UM law to raise the bar for entry

Surge in applicants will make getting in tougher, officials say

March 12, 2002|By Alec MacGillis | Alec MacGillis,SUN STAFF

Applications to the University of Maryland School of Law have almost doubled from last year, far outpacing a nationwide increase in those seeking law degrees and significantly raising the standards for admission to the downtown Baltimore school.

With a few late envelopes still trickling in, law school officials said yesterday that they have received about 5,000 applications for next year's class - up almost 85 percent from last year.

The application surge comes as the school prepares to move this summer into a new $42 million building at the corner of Baltimore and Paca streets.

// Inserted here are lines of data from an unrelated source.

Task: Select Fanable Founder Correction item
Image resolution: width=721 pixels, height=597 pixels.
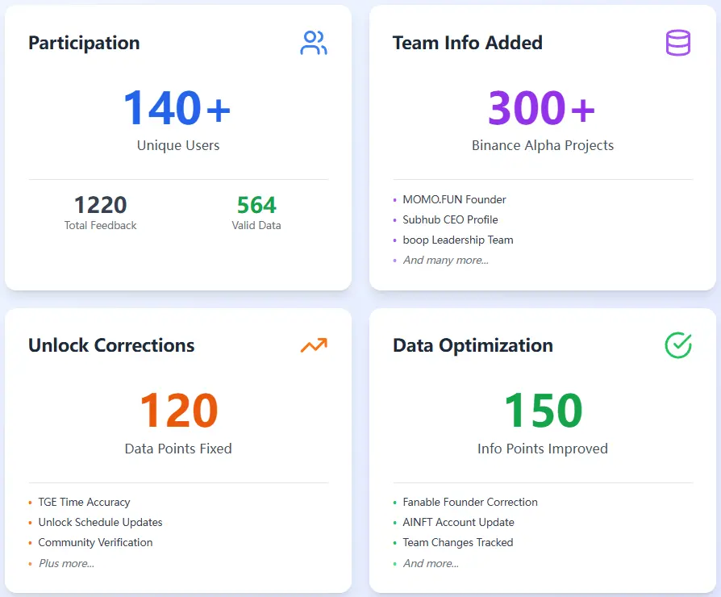Action: tap(469, 502)
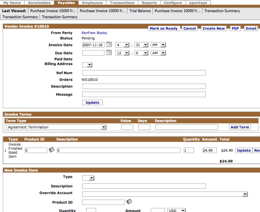Go to the Employees tab
260x212 pixels.
92,3
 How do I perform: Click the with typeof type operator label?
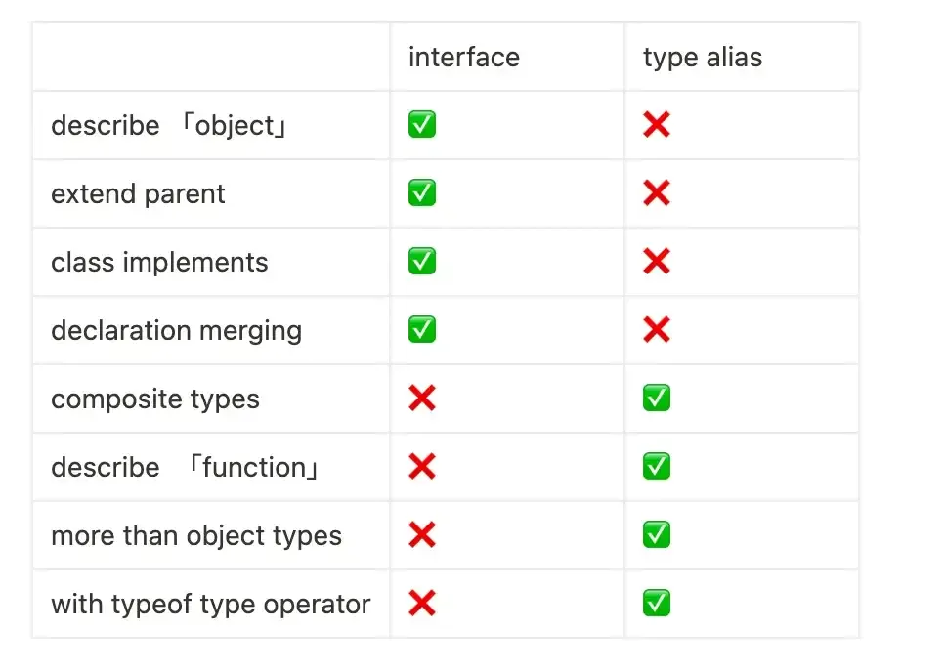click(210, 604)
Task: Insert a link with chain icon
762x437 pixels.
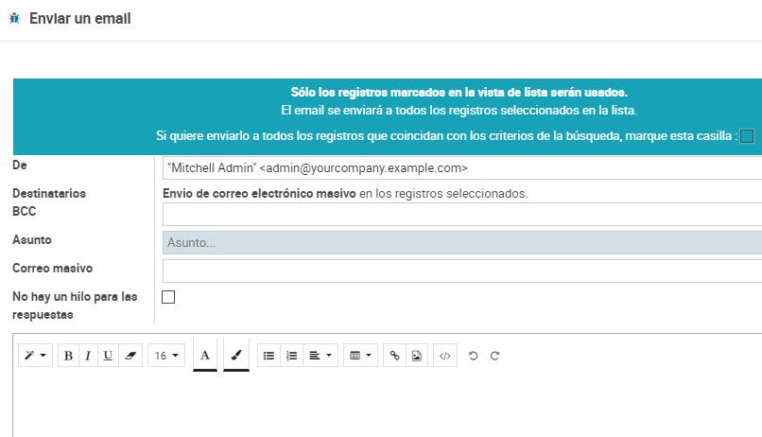Action: [395, 356]
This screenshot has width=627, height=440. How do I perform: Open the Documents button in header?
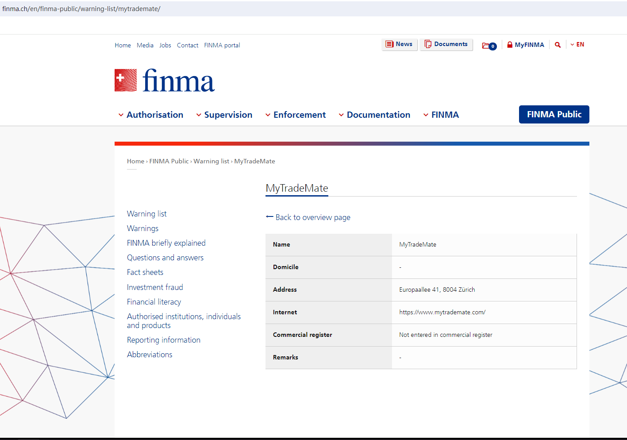click(446, 44)
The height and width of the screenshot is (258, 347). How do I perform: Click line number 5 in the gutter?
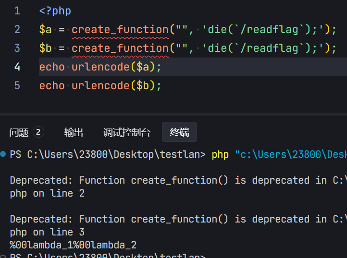click(x=17, y=85)
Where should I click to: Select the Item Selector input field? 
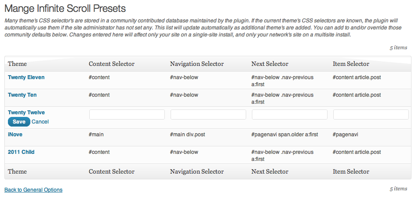click(x=371, y=115)
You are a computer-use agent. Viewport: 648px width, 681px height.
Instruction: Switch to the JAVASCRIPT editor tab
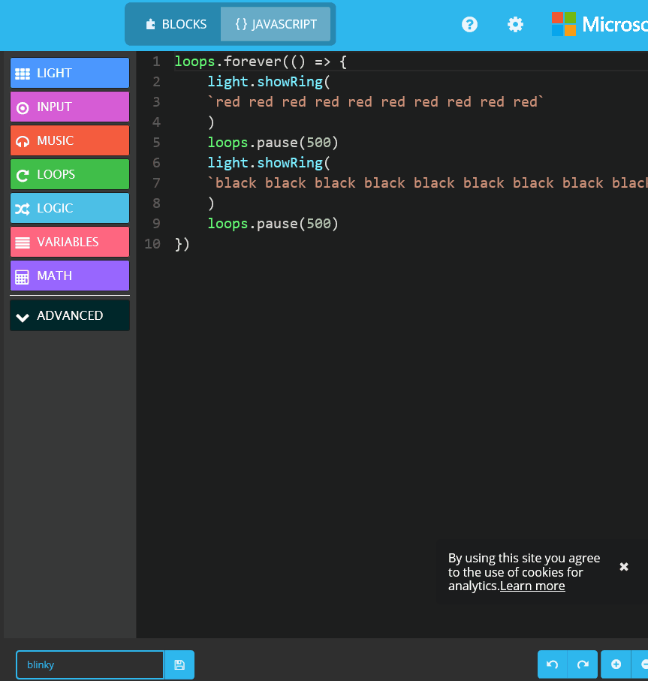coord(276,24)
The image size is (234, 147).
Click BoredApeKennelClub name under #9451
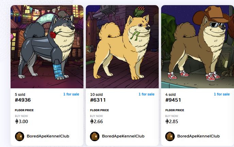(199, 136)
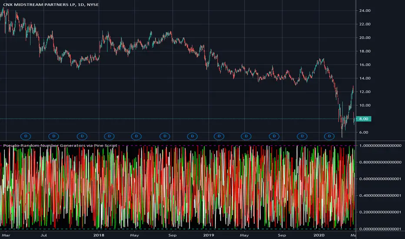
Task: Click the 2020 label on the time axis
Action: point(319,235)
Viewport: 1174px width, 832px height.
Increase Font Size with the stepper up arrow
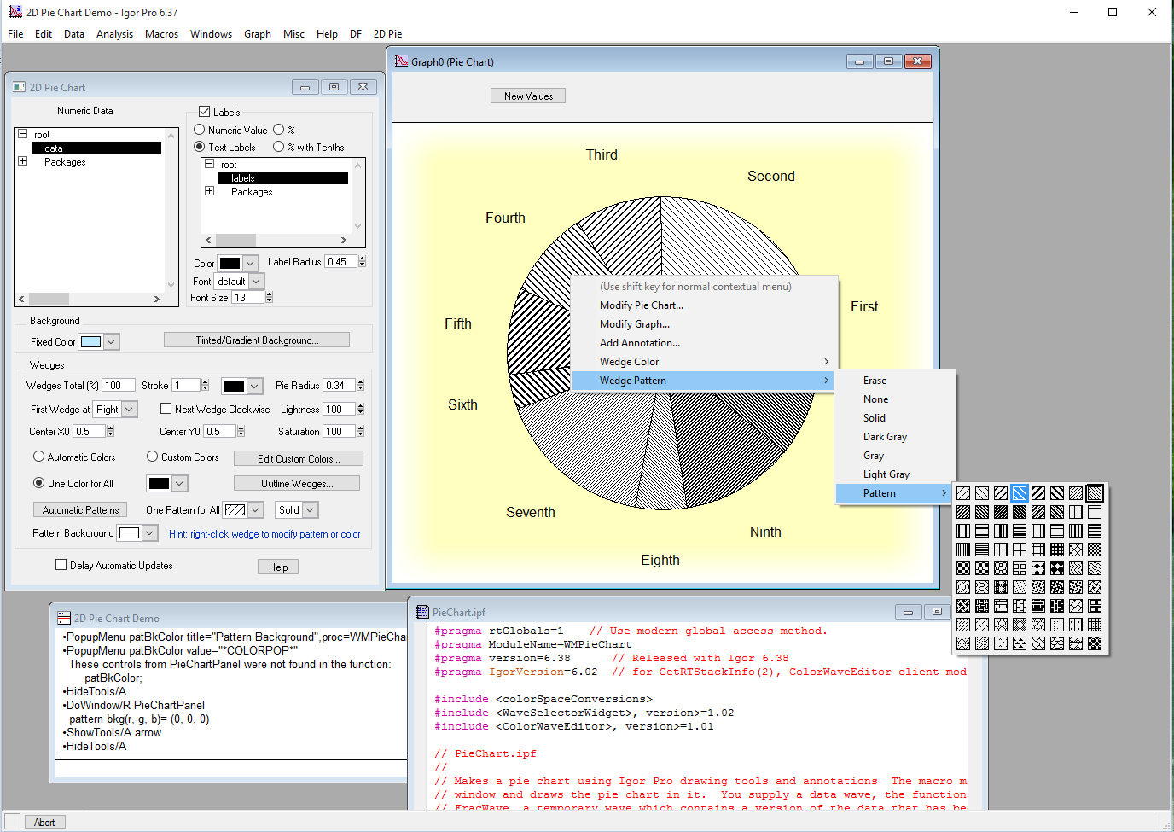[x=270, y=292]
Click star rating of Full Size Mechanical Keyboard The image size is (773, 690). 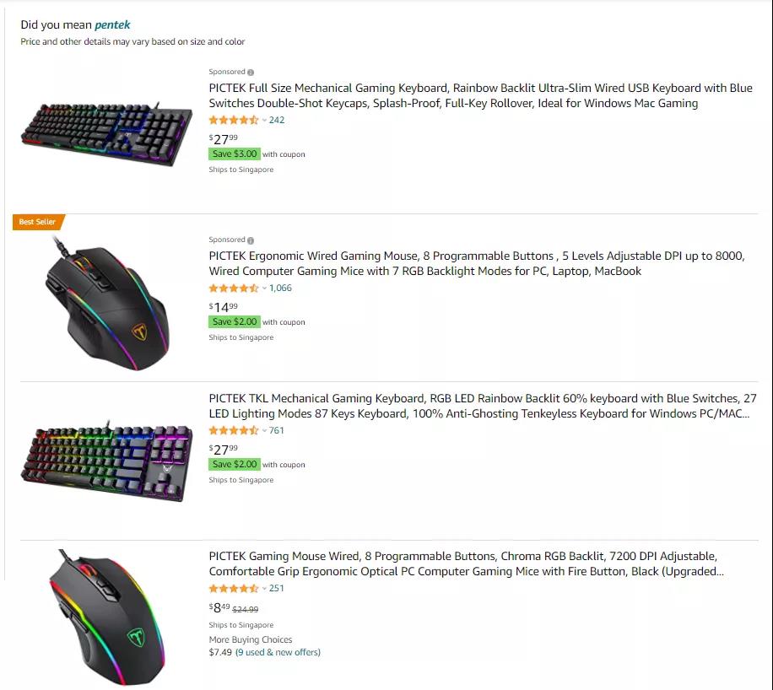(234, 121)
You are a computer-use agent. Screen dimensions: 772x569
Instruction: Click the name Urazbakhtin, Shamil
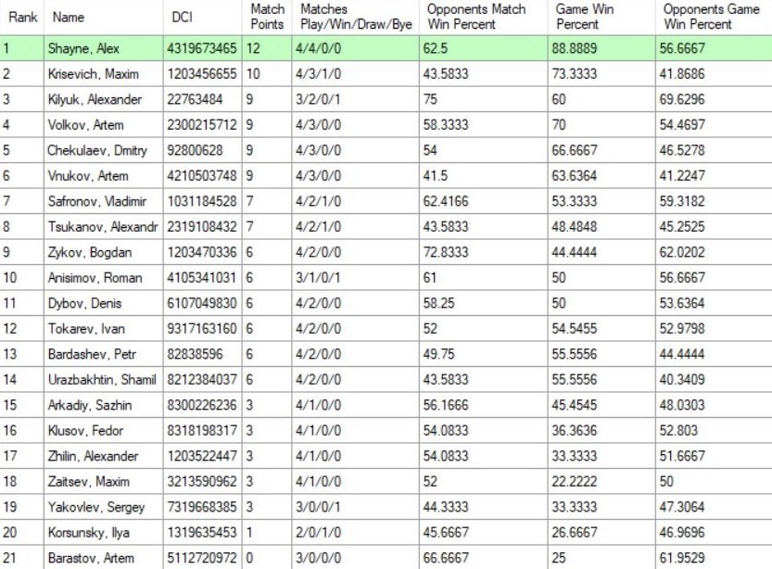coord(101,380)
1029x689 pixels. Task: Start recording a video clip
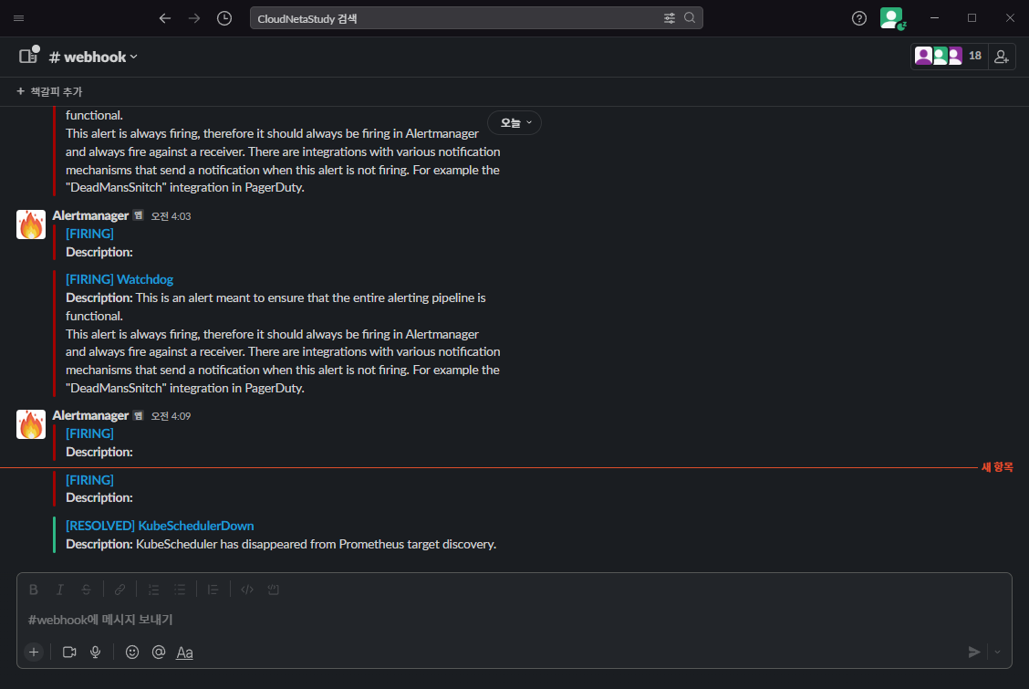coord(69,652)
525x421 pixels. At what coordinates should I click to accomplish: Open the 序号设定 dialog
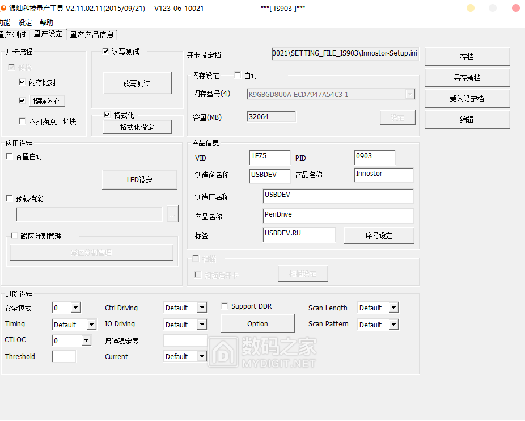(379, 235)
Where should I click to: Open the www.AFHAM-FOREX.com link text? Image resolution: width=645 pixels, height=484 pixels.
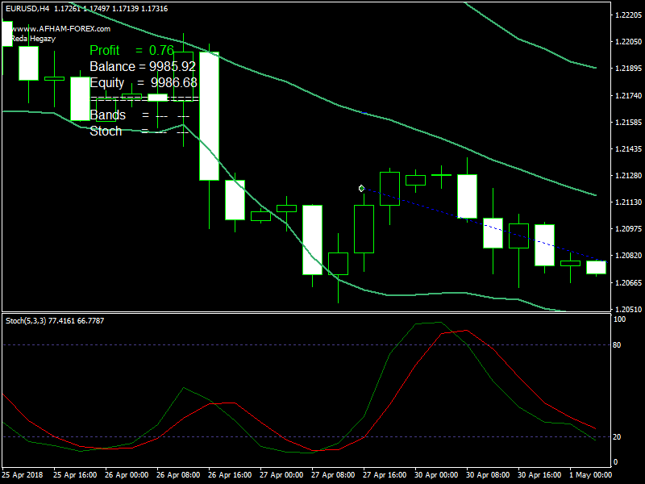(x=60, y=28)
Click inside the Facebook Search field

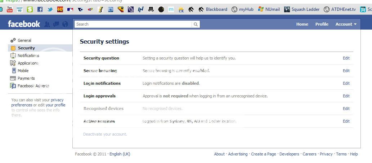click(133, 24)
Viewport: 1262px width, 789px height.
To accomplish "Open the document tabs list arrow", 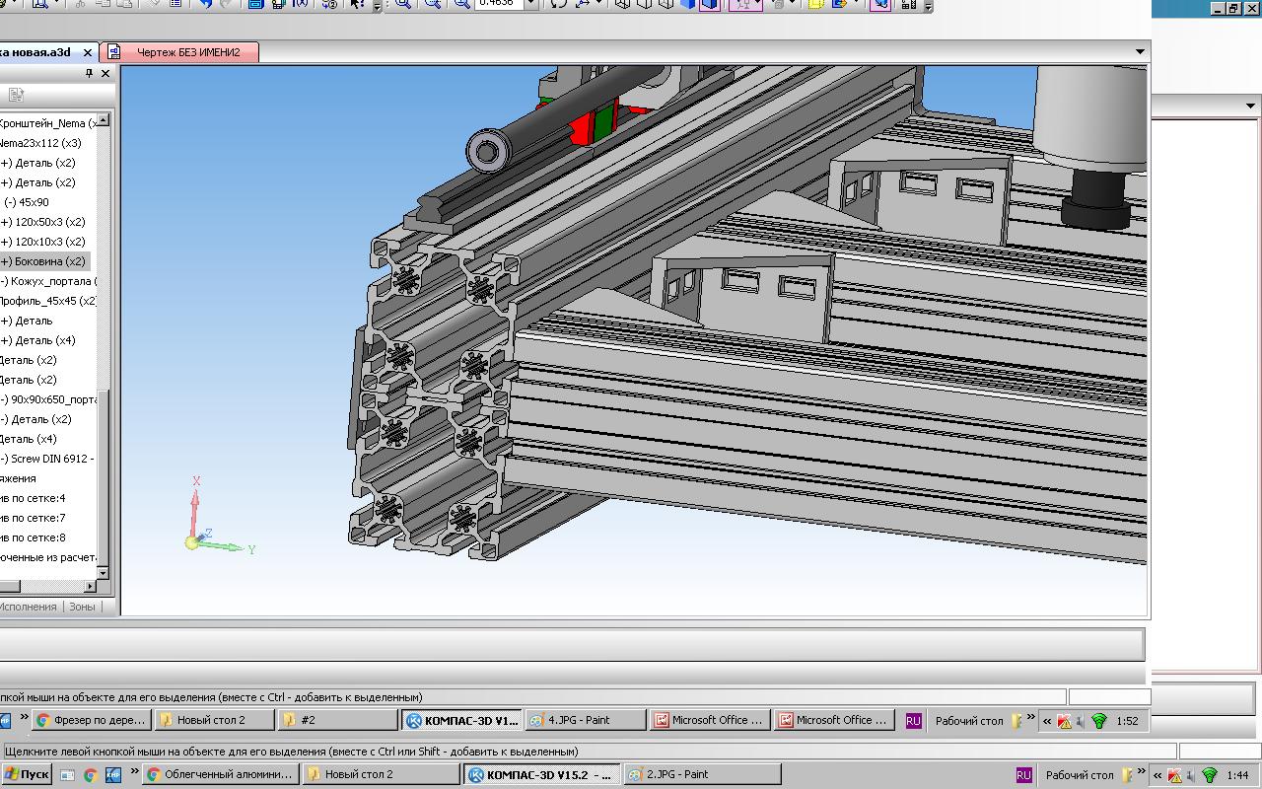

FOR THE RECORD - An article in yesterday's Maryland section misstated figures for this year's first-year class at the University of Maryland School of Law. The school was planning to enroll 200 students but 300 ended up accepting offers of admission.
The Sun regrets the error.

The application spike also comes during a year when the law school will be able to admit fewer students than usual, because last year many students unexpectedly accepted offers of admission.

"It's going to be very difficult to get in this year," said Associate Dean Alan Hornstein. "The general bar for admission is going to be raised considerably."

The University of Baltimore law school has also seen a large increase in applications from last year: So far, it has received 1,729, a 40 percent jump.

Nationwide, interest in law schools and other graduate and professional schools is also on the rise, as students and workers decide to wait out a slow job market by burnishing their academic credentials. Local universities report applications have gone up 25 percent to 30 percent for this fall's graduate programs.

The national Law School Admission Council reports a 20 percent increase in law school applications, after seeing applications drop almost a third between 1991 and 1998.

"The primary reason we are seeing an increase is the [poor] economy," said council spokesman Edward Haggerty.

Hornstein and law school Dean Karen Rothenberg point to several explanations for why the increase at Maryland is more than quadruple the national average.

Applicants may be hoping to take advantage of the new building, which the school will share with the University of Maryland School of Social Work.

Or they may be drawn by the growing reputation of the school, which has gained recognition for its clinical training, its specialty programs - including intellectual property and public policy - and its coordination with other, nearby branches of the University of Maryland, including the medical school and social work school.

Admission this year will be especially challenging for out-of-state students and students applying for the daytime program. About two-thirds of the applicants are from outside the state, but the school seeks to limit non-Maryland residents to one-third.

Last year, the university was planning to enroll 300 day students and 60 evening ones out of roughly 2,700 applicants. This year, because of last year's over-enrollment, it plans to enroll 165 day students and 60 night students out of about 5,000 applicants.

For the estimated 4,500 who are applying for the day program, that works out to about 27 applicants for each available slot.

The school has no plans to expand its class size to accommodate the booming applicant pool, its leaders said, because with the demand for lawyers staying steady, the school has an obligation not to saturate the market.

"When we got approval [for the new building], we made a commitment to graduate the same number of lawyers," Rothenberg said.